## Task statement
Determine the number of lines in the data that include the word "search", and write only that number.

## Input material
....

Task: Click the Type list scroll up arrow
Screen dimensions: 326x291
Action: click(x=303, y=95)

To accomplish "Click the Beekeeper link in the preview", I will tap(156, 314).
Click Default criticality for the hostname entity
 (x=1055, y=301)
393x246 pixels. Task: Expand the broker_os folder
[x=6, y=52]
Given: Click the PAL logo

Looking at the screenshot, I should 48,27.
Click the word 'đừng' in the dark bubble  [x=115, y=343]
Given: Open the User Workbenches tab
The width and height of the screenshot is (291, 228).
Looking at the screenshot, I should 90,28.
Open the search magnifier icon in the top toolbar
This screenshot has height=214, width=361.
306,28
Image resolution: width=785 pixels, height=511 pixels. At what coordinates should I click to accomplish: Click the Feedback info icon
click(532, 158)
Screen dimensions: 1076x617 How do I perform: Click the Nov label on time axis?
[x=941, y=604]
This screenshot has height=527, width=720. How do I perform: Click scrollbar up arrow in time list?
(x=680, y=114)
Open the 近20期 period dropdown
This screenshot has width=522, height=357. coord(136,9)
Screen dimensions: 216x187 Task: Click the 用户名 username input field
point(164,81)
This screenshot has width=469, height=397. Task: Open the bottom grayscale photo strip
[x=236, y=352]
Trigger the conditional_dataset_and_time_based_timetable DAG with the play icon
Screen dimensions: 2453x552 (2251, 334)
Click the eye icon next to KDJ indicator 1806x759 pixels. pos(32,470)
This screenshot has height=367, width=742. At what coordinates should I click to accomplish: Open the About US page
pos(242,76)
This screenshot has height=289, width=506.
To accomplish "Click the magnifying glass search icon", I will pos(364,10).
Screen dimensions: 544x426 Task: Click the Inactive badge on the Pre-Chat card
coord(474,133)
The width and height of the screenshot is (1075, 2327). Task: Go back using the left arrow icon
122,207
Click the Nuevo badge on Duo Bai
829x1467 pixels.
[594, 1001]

....

## Response
2